Statistiche contagi, importante divulgare abitudini comportamentali dei positivi

Ricostruire, attraverso un’indagine demoscopica, la “normalità” della nuova quotidianità della fase 2 per poter “assumere decisioni condivise”. E’ l’obiettivo del progetto Safety Circle, presentato a Trieste, e promosso da Regione Fvg, Sissa, Università di Trieste e Swg.
Un questionario sarà somministrato, è stato spiegato, a chi rientra nel campione Istat ed è stato contattato per effettuare il test sierologico. Sarà svolto su base volontaria e differenziato per fasce d’età. Un questionario riguarderà le persone fragili. Si indagherà in sei ambiti: profilazione, quadro generale, contact network, salute e politiche sociali, lavoro e formazione, mobilità.

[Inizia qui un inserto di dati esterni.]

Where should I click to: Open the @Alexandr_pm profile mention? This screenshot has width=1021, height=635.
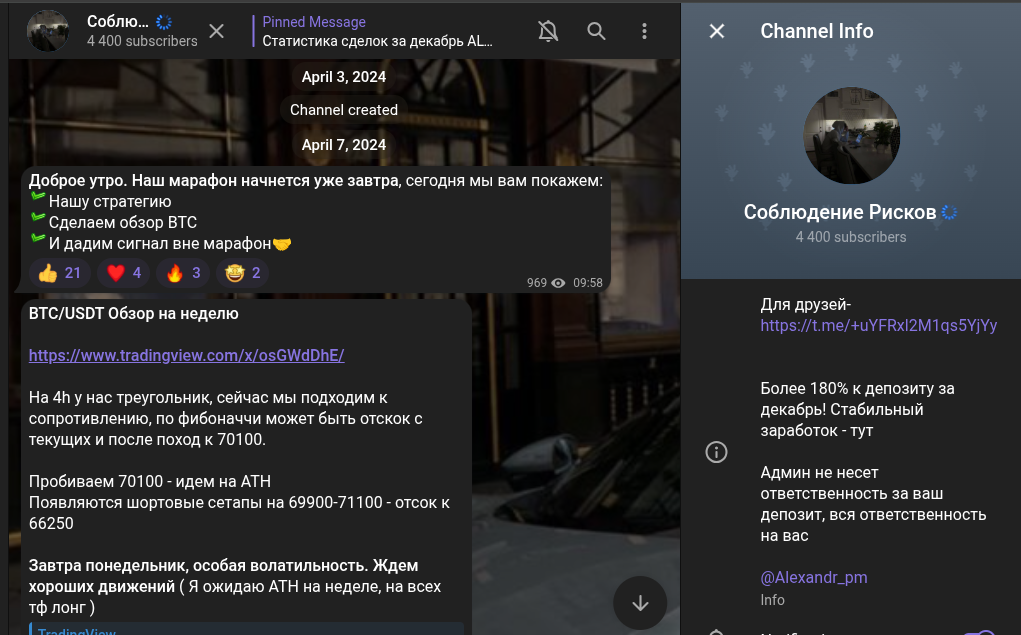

“I dati serviranno per fare scelte condivise” e per avviarle, ha spiegato il presidente del Fvg, Massimiliano Fedriga, “dobbiamo partire da dati reali, scientifici e provati”.
Abbinando ai test sierologici, partiti oggi in regione, una indagine demoscopica sociale, “non diciamo solo chi si è contagiato ma anche le comportamentali che questa persona aveva”. Da domani, ha spiegato Adrio De Carolis di Swg, “cominceremo ad affiancare i centri in cui avvengono i prelievi con una persona per la somministrazione dell’indagine”.